■ Task requirements: Continue the forum thread about quirky and silly classical pieces from the point where it stops.

■ Excerpted passage:
— Begin —
# The silly stuff thread



## Clairvoyance Enough (Jul 25, 2014)

I'm trying to get more into lieder so I spent some time with Mahler's Kindertotenlieder. I was in the mood for some more dark, heartbreaking kind of stuff and I remembered seeing some praise for the songs of Charles Ives, so I tried one at random.






lol.

What are your favorite quirky or silly pieces?


----------



## Manxfeeder (Oct 19, 2010)

I've never heard that Ives piece. That is pretty quirky.

I'm partial to PDQ Bach for silly pieces. Like his 1712 Overture.


----------



## EdwardBast (Nov 25, 2013)

I find Zappa's _Dog Breath Variations_ (a "serious" classical work) irrepressibly optimistic and silly. Never find it less than uplifting:






Okay, have to add the encore piece, G-Spot Tornado. The dancing is priceless. That is one strong woman!:


----------



## Selby (Nov 17, 2012)

I really like Susan Graham's recording of the songs of Charles Ives (with Aimard).

Thoreau:





Early spoken word at it's finest.

Ann Street:





Super quirky.


----------



## Autocrat (Nov 14, 2014)
— End —
■ Dataset excerpt:
— Begin —
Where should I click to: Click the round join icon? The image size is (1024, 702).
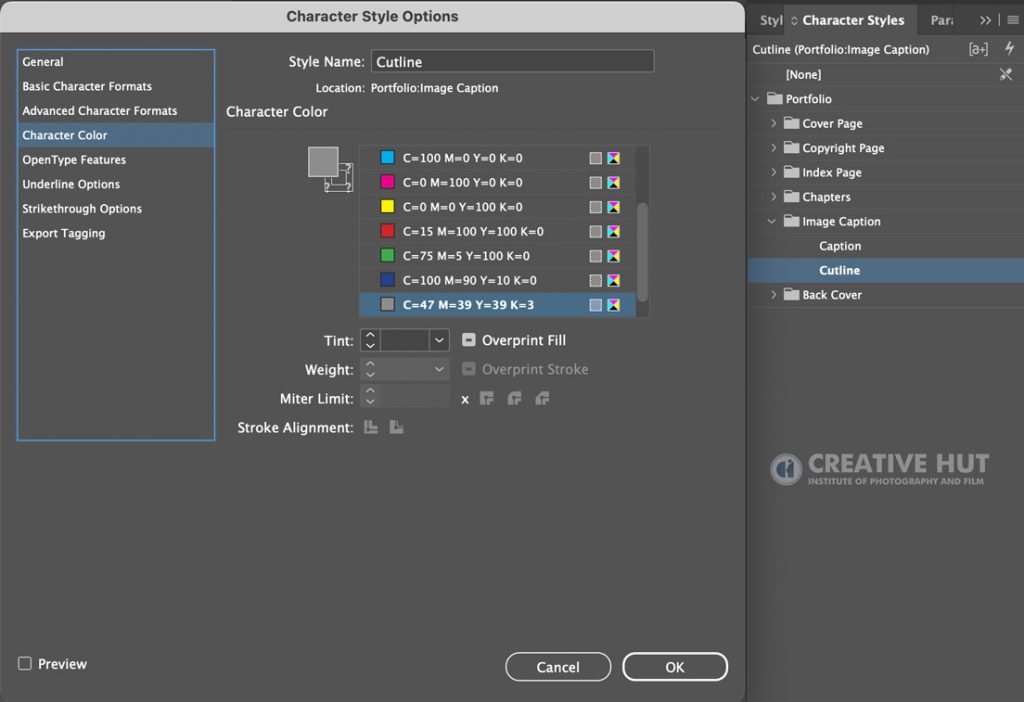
— End —
■ Task response:
The Hoffnung Music Festivals. I just can't source any of the recordings these days so I'm left remembering LPs played in my youth.

Edit: Just found all of it on Spotify. Awesome.


----------



## norman bates (Aug 18, 2010)

Nicolas Slonimsky - Children cry for Castoria


----------



## Kathrin (May 29, 2015)

I would like to mention pieces by Eric Saitie here.


----------



## Albert7 (Nov 16, 2014)

Okay but maybe not.


----------



## Huilunsoittaja (Apr 6, 2010)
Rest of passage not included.